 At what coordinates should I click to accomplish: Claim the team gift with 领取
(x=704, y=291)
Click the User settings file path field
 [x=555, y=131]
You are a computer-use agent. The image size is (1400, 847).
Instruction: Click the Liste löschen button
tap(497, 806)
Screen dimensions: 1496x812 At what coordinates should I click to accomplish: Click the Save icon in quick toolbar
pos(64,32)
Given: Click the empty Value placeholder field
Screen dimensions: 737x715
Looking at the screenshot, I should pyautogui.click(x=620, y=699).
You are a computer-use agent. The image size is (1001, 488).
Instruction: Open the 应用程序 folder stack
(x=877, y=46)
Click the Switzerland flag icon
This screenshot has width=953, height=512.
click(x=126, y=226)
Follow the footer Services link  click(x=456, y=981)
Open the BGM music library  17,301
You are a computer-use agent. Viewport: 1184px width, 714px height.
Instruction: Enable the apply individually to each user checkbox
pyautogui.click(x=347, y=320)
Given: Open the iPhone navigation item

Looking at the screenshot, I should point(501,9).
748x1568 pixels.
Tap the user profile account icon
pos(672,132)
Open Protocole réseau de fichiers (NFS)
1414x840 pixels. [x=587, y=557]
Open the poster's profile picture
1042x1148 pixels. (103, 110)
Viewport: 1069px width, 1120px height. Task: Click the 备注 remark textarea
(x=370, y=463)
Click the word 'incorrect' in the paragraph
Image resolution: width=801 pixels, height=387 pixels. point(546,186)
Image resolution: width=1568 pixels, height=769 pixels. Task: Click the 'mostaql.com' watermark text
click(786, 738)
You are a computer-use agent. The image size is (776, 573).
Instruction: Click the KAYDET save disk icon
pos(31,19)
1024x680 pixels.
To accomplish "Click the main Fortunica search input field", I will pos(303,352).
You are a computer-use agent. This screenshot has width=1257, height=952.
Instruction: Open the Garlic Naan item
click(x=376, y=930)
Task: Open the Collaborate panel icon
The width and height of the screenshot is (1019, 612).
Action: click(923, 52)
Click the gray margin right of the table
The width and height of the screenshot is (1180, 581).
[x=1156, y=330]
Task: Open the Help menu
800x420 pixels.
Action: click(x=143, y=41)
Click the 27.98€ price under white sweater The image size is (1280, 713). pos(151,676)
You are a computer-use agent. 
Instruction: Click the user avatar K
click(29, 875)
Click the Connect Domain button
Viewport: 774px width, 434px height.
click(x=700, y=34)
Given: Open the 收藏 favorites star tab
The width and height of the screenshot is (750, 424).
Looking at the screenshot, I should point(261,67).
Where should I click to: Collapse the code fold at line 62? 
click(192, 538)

==========

Your instructions >> Copy out the entries word for word, starting at the first line and ending at the line that contains "[x=1156, y=330]", with both of those lines included.

Written answer >>
 At what coordinates should I click to accomplish: Claim the team gift with 领取
(x=704, y=291)
Click the User settings file path field
 [x=555, y=131]
You are a computer-use agent. The image size is (1400, 847).
Instruction: Click the Liste löschen button
tap(497, 806)
Screen dimensions: 1496x812 At what coordinates should I click to accomplish: Click the Save icon in quick toolbar
pos(64,32)
Given: Click the empty Value placeholder field
Screen dimensions: 737x715
Looking at the screenshot, I should pyautogui.click(x=620, y=699).
You are a computer-use agent. The image size is (1001, 488).
Instruction: Open the 应用程序 folder stack
(x=877, y=46)
Click the Switzerland flag icon
This screenshot has width=953, height=512.
click(x=126, y=226)
Follow the footer Services link  click(x=456, y=981)
Open the BGM music library  17,301
You are a computer-use agent. Viewport: 1184px width, 714px height.
Instruction: Enable the apply individually to each user checkbox
pyautogui.click(x=347, y=320)
Given: Open the iPhone navigation item

Looking at the screenshot, I should point(501,9).
748x1568 pixels.
Tap the user profile account icon
pos(672,132)
Open Protocole réseau de fichiers (NFS)
1414x840 pixels. [x=587, y=557]
Open the poster's profile picture
1042x1148 pixels. (103, 110)
Viewport: 1069px width, 1120px height. Task: Click the 备注 remark textarea
(x=370, y=463)
Click the word 'incorrect' in the paragraph
Image resolution: width=801 pixels, height=387 pixels. point(546,186)
Image resolution: width=1568 pixels, height=769 pixels. Task: Click the 'mostaql.com' watermark text
click(786, 738)
You are a computer-use agent. The image size is (776, 573).
Instruction: Click the KAYDET save disk icon
pos(31,19)
1024x680 pixels.
To accomplish "Click the main Fortunica search input field", I will pos(303,352).
You are a computer-use agent. This screenshot has width=1257, height=952.
Instruction: Open the Garlic Naan item
click(x=376, y=930)
Task: Open the Collaborate panel icon
The width and height of the screenshot is (1019, 612).
Action: click(923, 52)
Click the gray margin right of the table
The width and height of the screenshot is (1180, 581).
[x=1156, y=330]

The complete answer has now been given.